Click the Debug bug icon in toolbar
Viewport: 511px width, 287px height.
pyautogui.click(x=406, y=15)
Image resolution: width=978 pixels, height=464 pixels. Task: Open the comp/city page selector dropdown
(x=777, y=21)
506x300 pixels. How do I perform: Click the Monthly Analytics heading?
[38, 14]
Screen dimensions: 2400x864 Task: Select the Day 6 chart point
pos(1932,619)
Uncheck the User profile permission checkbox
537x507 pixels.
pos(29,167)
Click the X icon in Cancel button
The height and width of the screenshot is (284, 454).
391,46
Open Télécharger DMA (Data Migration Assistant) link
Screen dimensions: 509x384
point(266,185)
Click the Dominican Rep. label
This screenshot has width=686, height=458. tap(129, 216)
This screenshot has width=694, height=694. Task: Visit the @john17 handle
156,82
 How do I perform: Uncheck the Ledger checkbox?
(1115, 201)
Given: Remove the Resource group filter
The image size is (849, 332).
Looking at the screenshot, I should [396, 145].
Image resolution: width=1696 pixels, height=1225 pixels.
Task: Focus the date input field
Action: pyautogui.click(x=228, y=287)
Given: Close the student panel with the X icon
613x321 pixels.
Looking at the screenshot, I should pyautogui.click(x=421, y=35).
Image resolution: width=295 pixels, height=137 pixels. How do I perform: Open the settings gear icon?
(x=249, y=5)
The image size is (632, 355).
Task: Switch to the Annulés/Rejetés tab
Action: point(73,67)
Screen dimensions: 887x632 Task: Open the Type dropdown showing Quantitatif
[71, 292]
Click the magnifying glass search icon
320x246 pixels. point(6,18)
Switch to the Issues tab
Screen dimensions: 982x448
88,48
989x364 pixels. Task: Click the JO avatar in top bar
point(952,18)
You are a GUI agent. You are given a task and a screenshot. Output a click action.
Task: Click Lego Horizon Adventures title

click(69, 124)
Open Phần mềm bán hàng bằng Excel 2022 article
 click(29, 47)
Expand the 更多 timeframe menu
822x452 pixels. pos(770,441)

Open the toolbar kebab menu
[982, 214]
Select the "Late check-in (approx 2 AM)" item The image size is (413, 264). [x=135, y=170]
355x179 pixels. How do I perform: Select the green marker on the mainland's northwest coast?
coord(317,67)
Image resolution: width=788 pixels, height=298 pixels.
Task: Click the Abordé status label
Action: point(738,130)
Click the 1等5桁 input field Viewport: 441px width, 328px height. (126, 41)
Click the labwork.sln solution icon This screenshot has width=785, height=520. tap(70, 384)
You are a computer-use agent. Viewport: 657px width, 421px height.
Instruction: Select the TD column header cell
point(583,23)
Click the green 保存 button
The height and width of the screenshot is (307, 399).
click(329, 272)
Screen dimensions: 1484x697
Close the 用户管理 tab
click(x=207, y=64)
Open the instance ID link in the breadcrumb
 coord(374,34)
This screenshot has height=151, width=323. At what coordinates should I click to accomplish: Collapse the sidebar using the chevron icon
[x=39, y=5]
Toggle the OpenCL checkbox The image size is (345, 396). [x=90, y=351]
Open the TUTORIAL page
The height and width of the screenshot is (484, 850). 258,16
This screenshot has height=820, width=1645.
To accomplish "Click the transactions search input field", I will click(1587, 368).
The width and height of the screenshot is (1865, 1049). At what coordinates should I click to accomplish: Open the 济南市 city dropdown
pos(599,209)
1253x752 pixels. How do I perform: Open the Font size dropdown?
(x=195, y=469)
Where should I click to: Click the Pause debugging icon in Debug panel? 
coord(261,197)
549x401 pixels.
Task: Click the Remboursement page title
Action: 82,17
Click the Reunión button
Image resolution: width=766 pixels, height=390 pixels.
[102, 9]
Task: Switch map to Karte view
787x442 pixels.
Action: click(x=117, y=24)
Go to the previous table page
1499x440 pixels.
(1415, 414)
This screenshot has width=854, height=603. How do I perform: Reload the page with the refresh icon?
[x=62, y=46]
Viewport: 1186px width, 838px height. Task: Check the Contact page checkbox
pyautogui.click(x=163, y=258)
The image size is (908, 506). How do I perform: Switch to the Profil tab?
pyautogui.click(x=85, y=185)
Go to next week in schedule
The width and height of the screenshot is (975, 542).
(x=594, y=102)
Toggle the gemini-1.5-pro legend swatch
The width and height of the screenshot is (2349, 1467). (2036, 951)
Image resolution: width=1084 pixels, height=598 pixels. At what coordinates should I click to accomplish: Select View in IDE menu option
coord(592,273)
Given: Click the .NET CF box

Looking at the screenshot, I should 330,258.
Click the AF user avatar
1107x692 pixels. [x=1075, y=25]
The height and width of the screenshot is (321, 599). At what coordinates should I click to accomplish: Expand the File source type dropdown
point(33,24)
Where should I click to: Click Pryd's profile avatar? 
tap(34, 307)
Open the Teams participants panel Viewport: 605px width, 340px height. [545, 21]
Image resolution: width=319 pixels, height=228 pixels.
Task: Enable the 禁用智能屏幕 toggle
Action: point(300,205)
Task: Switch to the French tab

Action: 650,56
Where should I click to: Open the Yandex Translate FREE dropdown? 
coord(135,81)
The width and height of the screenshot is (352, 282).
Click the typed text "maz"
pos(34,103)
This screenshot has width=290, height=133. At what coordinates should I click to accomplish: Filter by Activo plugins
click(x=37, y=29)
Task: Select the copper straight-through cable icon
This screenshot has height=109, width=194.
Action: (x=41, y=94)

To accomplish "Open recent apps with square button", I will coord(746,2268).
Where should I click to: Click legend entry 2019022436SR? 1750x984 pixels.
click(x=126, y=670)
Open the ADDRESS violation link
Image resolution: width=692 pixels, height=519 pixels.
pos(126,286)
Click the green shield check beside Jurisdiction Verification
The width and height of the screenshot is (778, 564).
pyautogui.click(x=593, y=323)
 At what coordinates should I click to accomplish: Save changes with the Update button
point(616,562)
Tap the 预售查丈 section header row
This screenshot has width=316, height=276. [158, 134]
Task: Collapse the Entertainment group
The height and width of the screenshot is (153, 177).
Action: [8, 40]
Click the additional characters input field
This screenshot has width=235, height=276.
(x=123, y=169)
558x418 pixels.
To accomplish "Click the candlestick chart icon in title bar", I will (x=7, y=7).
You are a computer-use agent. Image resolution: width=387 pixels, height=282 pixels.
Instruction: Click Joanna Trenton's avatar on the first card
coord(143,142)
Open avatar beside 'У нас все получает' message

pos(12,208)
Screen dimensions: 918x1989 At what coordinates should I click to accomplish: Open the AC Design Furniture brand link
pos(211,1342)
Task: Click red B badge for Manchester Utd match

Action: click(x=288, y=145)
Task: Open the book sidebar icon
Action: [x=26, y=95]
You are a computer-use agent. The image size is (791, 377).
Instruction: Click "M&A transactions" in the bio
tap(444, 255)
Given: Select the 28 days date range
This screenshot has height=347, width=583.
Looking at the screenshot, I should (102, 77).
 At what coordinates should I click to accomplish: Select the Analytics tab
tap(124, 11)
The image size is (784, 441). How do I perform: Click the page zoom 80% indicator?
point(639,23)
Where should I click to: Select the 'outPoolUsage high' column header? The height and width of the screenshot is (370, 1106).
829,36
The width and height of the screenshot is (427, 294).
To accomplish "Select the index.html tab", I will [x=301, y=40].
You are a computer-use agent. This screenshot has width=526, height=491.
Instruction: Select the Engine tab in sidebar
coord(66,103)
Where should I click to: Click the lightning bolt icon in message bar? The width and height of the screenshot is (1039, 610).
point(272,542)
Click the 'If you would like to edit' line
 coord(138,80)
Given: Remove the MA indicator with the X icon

☆ ☆ ☆

Do this: Can you rewrite all the records above with every "Screen dimensions" changed to "Screen size" and everything else left the same?

Written solution:
Click the Debug bug icon in toolbar
Viewport: 511px width, 287px height.
pyautogui.click(x=406, y=15)
Image resolution: width=978 pixels, height=464 pixels. Task: Open the comp/city page selector dropdown
(x=777, y=21)
506x300 pixels. How do I perform: Click the Monthly Analytics heading?
[38, 14]
Screen size: 2400x864 Task: Select the Day 6 chart point
pos(1932,619)
Uncheck the User profile permission checkbox
537x507 pixels.
pos(29,167)
Click the X icon in Cancel button
The height and width of the screenshot is (284, 454).
391,46
Open Télécharger DMA (Data Migration Assistant) link
Screen size: 509x384
point(266,185)
Click the Dominican Rep. label
This screenshot has width=686, height=458. tap(129, 216)
This screenshot has width=694, height=694. Task: Visit the @john17 handle
156,82
 How do I perform: Uncheck the Ledger checkbox?
(1115, 201)
Given: Remove the Resource group filter
The image size is (849, 332).
Looking at the screenshot, I should [396, 145].
Image resolution: width=1696 pixels, height=1225 pixels.
Task: Focus the date input field
Action: pyautogui.click(x=228, y=287)
Given: Close the student panel with the X icon
613x321 pixels.
Looking at the screenshot, I should pyautogui.click(x=421, y=35).
Image resolution: width=295 pixels, height=137 pixels. How do I perform: Open the settings gear icon?
(x=249, y=5)
The image size is (632, 355).
Task: Switch to the Annulés/Rejetés tab
Action: point(73,67)
Screen size: 887x632 Task: Open the Type dropdown showing Quantitatif
[71, 292]
Click the magnifying glass search icon
320x246 pixels. point(6,18)
Switch to the Issues tab
Screen size: 982x448
88,48
989x364 pixels. Task: Click the JO avatar in top bar
point(952,18)
You are a GUI agent. You are given a task and a screenshot. Output a click action.
Task: Click Lego Horizon Adventures title

click(69, 124)
Open Phần mềm bán hàng bằng Excel 2022 article
 click(29, 47)
Expand the 更多 timeframe menu
822x452 pixels. pos(770,441)

Open the toolbar kebab menu
[982, 214]
Select the "Late check-in (approx 2 AM)" item The image size is (413, 264). [x=135, y=170]
355x179 pixels. How do I perform: Select the green marker on the mainland's northwest coast?
coord(317,67)
Image resolution: width=788 pixels, height=298 pixels.
Task: Click the Abordé status label
Action: point(738,130)
Click the 1等5桁 input field Viewport: 441px width, 328px height. (126, 41)
Click the labwork.sln solution icon This screenshot has width=785, height=520. tap(70, 384)
You are a computer-use agent. Viewport: 657px width, 421px height.
Instruction: Select the TD column header cell
point(583,23)
Click the green 保存 button
The height and width of the screenshot is (307, 399).
click(329, 272)
Screen size: 1484x697
Close the 用户管理 tab
click(x=207, y=64)
Open the instance ID link in the breadcrumb
 coord(374,34)
This screenshot has height=151, width=323. At what coordinates should I click to accomplish: Collapse the sidebar using the chevron icon
[x=39, y=5]
Toggle the OpenCL checkbox The image size is (345, 396). [x=90, y=351]
Open the TUTORIAL page
The height and width of the screenshot is (484, 850). 258,16
This screenshot has height=820, width=1645.
To accomplish "Click the transactions search input field", I will click(1587, 368).
The width and height of the screenshot is (1865, 1049). At what coordinates should I click to accomplish: Open the 济南市 city dropdown
pos(599,209)
1253x752 pixels. How do I perform: Open the Font size dropdown?
(x=195, y=469)
Where should I click to: Click the Pause debugging icon in Debug panel? 
coord(261,197)
549x401 pixels.
Task: Click the Remboursement page title
Action: 82,17
Click the Reunión button
Image resolution: width=766 pixels, height=390 pixels.
[102, 9]
Task: Switch map to Karte view
787x442 pixels.
Action: click(x=117, y=24)
Go to the previous table page
1499x440 pixels.
(1415, 414)
This screenshot has width=854, height=603. How do I perform: Reload the page with the refresh icon?
[x=62, y=46]
Viewport: 1186px width, 838px height. Task: Check the Contact page checkbox
pyautogui.click(x=163, y=258)
The image size is (908, 506). How do I perform: Switch to the Profil tab?
pyautogui.click(x=85, y=185)
Go to next week in schedule
The width and height of the screenshot is (975, 542).
(x=594, y=102)
Toggle the gemini-1.5-pro legend swatch
The width and height of the screenshot is (2349, 1467). (2036, 951)
Image resolution: width=1084 pixels, height=598 pixels. At what coordinates should I click to accomplish: Select View in IDE menu option
coord(592,273)
Given: Click the .NET CF box

Looking at the screenshot, I should 330,258.
Click the AF user avatar
1107x692 pixels. [x=1075, y=25]
The height and width of the screenshot is (321, 599). At what coordinates should I click to accomplish: Expand the File source type dropdown
point(33,24)
Where should I click to: Click Pryd's profile avatar? 
tap(34, 307)
Open the Teams participants panel Viewport: 605px width, 340px height. [545, 21]
Image resolution: width=319 pixels, height=228 pixels.
Task: Enable the 禁用智能屏幕 toggle
Action: point(300,205)
Task: Switch to the French tab

Action: 650,56
Where should I click to: Open the Yandex Translate FREE dropdown? 
coord(135,81)
The width and height of the screenshot is (352, 282).
Click the typed text "maz"
pos(34,103)
This screenshot has width=290, height=133. At what coordinates should I click to accomplish: Filter by Activo plugins
click(x=37, y=29)
Task: Select the copper straight-through cable icon
This screenshot has height=109, width=194.
Action: (x=41, y=94)

To accomplish "Open recent apps with square button", I will coord(746,2268).
Where should I click to: Click legend entry 2019022436SR? 1750x984 pixels.
click(x=126, y=670)
Open the ADDRESS violation link
Image resolution: width=692 pixels, height=519 pixels.
pos(126,286)
Click the green shield check beside Jurisdiction Verification
The width and height of the screenshot is (778, 564).
pyautogui.click(x=593, y=323)
 At what coordinates should I click to accomplish: Save changes with the Update button
point(616,562)
Tap the 预售查丈 section header row
This screenshot has width=316, height=276. [158, 134]
Task: Collapse the Entertainment group
The height and width of the screenshot is (153, 177).
Action: [8, 40]
Click the additional characters input field
This screenshot has width=235, height=276.
(x=123, y=169)
558x418 pixels.
To accomplish "Click the candlestick chart icon in title bar", I will (x=7, y=7).
You are a computer-use agent. Image resolution: width=387 pixels, height=282 pixels.
Instruction: Click Joanna Trenton's avatar on the first card
coord(143,142)
Open avatar beside 'У нас все получает' message

pos(12,208)
Screen size: 918x1989 At what coordinates should I click to accomplish: Open the AC Design Furniture brand link
pos(211,1342)
Task: Click red B badge for Manchester Utd match

Action: click(x=288, y=145)
Task: Open the book sidebar icon
Action: [x=26, y=95]
You are a computer-use agent. The image size is (791, 377).
Instruction: Click "M&A transactions" in the bio
tap(444, 255)
Given: Select the 28 days date range
This screenshot has height=347, width=583.
Looking at the screenshot, I should (102, 77).
 At what coordinates should I click to accomplish: Select the Analytics tab
tap(124, 11)
The image size is (784, 441). How do I perform: Click the page zoom 80% indicator?
point(639,23)
Where should I click to: Select the 'outPoolUsage high' column header? The height and width of the screenshot is (370, 1106).
829,36
The width and height of the screenshot is (427, 294).
To accomplish "Select the index.html tab", I will [x=301, y=40].
You are a computer-use agent. This screenshot has width=526, height=491.
Instruction: Select the Engine tab in sidebar
coord(66,103)
Where should I click to: Click the lightning bolt icon in message bar? The width and height of the screenshot is (1039, 610).
point(272,542)
Click the 'If you would like to edit' line
 coord(138,80)
Given: Remove the MA indicator with the X icon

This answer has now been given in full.